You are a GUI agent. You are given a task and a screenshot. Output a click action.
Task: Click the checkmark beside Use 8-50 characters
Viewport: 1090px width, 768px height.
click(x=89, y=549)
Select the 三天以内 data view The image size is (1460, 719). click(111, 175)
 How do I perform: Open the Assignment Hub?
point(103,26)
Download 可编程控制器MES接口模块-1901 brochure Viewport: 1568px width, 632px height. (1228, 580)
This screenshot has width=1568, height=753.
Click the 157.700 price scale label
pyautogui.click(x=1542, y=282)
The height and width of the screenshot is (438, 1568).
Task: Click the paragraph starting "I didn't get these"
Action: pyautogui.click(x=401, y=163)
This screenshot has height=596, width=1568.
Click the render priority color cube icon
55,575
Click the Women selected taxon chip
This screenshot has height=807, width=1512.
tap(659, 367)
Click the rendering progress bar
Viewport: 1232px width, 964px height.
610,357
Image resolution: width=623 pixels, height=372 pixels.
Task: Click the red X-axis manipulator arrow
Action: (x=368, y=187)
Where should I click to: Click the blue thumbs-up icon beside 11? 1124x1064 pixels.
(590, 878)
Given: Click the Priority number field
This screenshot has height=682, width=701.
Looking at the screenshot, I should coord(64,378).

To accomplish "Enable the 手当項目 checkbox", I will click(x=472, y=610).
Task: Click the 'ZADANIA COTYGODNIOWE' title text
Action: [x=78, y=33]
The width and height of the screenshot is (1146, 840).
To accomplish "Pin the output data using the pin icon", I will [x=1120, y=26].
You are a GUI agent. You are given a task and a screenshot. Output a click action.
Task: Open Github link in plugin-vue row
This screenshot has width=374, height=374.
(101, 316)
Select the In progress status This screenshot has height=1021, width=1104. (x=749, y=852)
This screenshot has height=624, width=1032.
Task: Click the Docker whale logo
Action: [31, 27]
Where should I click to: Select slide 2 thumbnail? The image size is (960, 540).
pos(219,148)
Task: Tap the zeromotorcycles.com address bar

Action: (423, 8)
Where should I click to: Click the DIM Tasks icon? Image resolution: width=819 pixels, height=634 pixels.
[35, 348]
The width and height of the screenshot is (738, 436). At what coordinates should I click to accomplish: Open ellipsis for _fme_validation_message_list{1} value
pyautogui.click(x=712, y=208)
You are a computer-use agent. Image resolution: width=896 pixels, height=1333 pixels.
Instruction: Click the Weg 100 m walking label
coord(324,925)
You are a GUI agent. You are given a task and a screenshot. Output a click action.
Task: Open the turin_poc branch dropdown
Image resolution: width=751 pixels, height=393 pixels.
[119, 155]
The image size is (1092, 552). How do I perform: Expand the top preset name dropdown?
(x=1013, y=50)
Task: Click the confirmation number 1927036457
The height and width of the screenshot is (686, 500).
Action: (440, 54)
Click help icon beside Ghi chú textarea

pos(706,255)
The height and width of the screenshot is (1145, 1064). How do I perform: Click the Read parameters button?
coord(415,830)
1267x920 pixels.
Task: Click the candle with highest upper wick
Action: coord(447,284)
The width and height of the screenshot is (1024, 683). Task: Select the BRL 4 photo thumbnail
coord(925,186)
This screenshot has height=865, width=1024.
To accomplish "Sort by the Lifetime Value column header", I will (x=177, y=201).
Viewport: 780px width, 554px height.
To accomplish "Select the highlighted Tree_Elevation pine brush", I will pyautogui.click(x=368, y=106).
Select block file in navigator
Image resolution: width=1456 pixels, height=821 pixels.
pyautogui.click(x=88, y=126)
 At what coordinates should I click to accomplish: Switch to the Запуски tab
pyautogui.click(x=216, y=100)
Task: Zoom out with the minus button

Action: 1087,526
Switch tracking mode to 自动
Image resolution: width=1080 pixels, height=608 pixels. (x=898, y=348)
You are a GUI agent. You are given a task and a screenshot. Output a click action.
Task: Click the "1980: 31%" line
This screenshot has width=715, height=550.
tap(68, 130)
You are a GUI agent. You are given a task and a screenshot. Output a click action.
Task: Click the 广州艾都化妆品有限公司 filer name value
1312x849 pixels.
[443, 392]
..........
**Aim**
Turn all of the data above into a Markdown table with two columns, Row and Text. Give each line its own numbered row and leave out blank lines.

**Result of this exercise**
| Row | Text |
|---|---|
| 1 | You are a GUI agent. You are given a task and a screenshot. Output a click action. |
| 2 | Task: Click the checkmark beside Use 8-50 characters |
| 3 | Viewport: 1090px width, 768px height. |
| 4 | click(x=89, y=549) |
| 5 | Select the 三天以内 data view The image size is (1460, 719). click(111, 175) |
| 6 |  How do I perform: Open the Assignment Hub? |
| 7 | point(103,26) |
| 8 | Download 可编程控制器MES接口模块-1901 brochure Viewport: 1568px width, 632px height. (1228, 580) |
| 9 | This screenshot has width=1568, height=753. |
| 10 | Click the 157.700 price scale label |
| 11 | pyautogui.click(x=1542, y=282) |
| 12 | The height and width of the screenshot is (438, 1568). |
| 13 | Task: Click the paragraph starting "I didn't get these" |
| 14 | Action: pyautogui.click(x=401, y=163) |
| 15 | This screenshot has height=596, width=1568. |
| 16 | Click the render priority color cube icon |
| 17 | 55,575 |
| 18 | Click the Women selected taxon chip |
| 19 | This screenshot has height=807, width=1512. |
| 20 | tap(659, 367) |
| 21 | Click the rendering progress bar |
| 22 | Viewport: 1232px width, 964px height. |
| 23 | 610,357 |
| 24 | Image resolution: width=623 pixels, height=372 pixels. |
| 25 | Task: Click the red X-axis manipulator arrow |
| 26 | Action: (x=368, y=187) |
| 27 | Where should I click to: Click the blue thumbs-up icon beside 11? 1124x1064 pixels. |
| 28 | (590, 878) |
| 29 | Given: Click the Priority number field |
| 30 | This screenshot has height=682, width=701. |
| 31 | Looking at the screenshot, I should coord(64,378). |
| 32 | To accomplish "Enable the 手当項目 checkbox", I will click(x=472, y=610). |
| 33 | Task: Click the 'ZADANIA COTYGODNIOWE' title text |
| 34 | Action: [x=78, y=33] |
| 35 | The width and height of the screenshot is (1146, 840). |
| 36 | To accomplish "Pin the output data using the pin icon", I will [x=1120, y=26]. |
| 37 | You are a GUI agent. You are given a task and a screenshot. Output a click action. |
| 38 | Task: Open Github link in plugin-vue row |
| 39 | This screenshot has width=374, height=374. |
| 40 | (101, 316) |
| 41 | Select the In progress status This screenshot has height=1021, width=1104. (x=749, y=852) |
| 42 | This screenshot has height=624, width=1032. |
| 43 | Task: Click the Docker whale logo |
| 44 | Action: [31, 27] |
| 45 | Where should I click to: Select slide 2 thumbnail? The image size is (960, 540). |
| 46 | pos(219,148) |
| 47 | Task: Tap the zeromotorcycles.com address bar |
| 48 | Action: (423, 8) |
| 49 | Where should I click to: Click the DIM Tasks icon? Image resolution: width=819 pixels, height=634 pixels. |
| 50 | [35, 348] |
| 51 | The width and height of the screenshot is (738, 436). At what coordinates should I click to accomplish: Open ellipsis for _fme_validation_message_list{1} value |
| 52 | pyautogui.click(x=712, y=208) |
| 53 | You are a computer-use agent. Image resolution: width=896 pixels, height=1333 pixels. |
| 54 | Instruction: Click the Weg 100 m walking label |
| 55 | coord(324,925) |
| 56 | You are a GUI agent. You are given a task and a screenshot. Output a click action. |
| 57 | Task: Open the turin_poc branch dropdown |
| 58 | Image resolution: width=751 pixels, height=393 pixels. |
| 59 | [119, 155] |
| 60 | The image size is (1092, 552). How do I perform: Expand the top preset name dropdown? |
| 61 | (x=1013, y=50) |
| 62 | Task: Click the confirmation number 1927036457 |
| 63 | The height and width of the screenshot is (686, 500). |
| 64 | Action: (440, 54) |
| 65 | Click help icon beside Ghi chú textarea |
| 66 | pos(706,255) |
| 67 | The height and width of the screenshot is (1145, 1064). How do I perform: Click the Read parameters button? |
| 68 | coord(415,830) |
| 69 | 1267x920 pixels. |
| 70 | Task: Click the candle with highest upper wick |
| 71 | Action: coord(447,284) |
| 72 | The width and height of the screenshot is (1024, 683). Task: Select the BRL 4 photo thumbnail |
| 73 | coord(925,186) |
| 74 | This screenshot has height=865, width=1024. |
| 75 | To accomplish "Sort by the Lifetime Value column header", I will (x=177, y=201). |
| 76 | Viewport: 780px width, 554px height. |
| 77 | To accomplish "Select the highlighted Tree_Elevation pine brush", I will pyautogui.click(x=368, y=106). |
| 78 | Select block file in navigator |
| 79 | Image resolution: width=1456 pixels, height=821 pixels. |
| 80 | pyautogui.click(x=88, y=126) |
| 81 |  At what coordinates should I click to accomplish: Switch to the Запуски tab |
| 82 | pyautogui.click(x=216, y=100) |
| 83 | Task: Zoom out with the minus button |
| 84 | Action: 1087,526 |
| 85 | Switch tracking mode to 自动 |
| 86 | Image resolution: width=1080 pixels, height=608 pixels. (x=898, y=348) |
| 87 | You are a GUI agent. You are given a task and a screenshot. Output a click action. |
| 88 | Task: Click the "1980: 31%" line |
| 89 | This screenshot has width=715, height=550. |
| 90 | tap(68, 130) |
| 91 | You are a GUI agent. You are given a task and a screenshot. Output a click action. |
| 92 | Task: Click the 广州艾都化妆品有限公司 filer name value |
| 93 | 1312x849 pixels. |
| 94 | [443, 392] |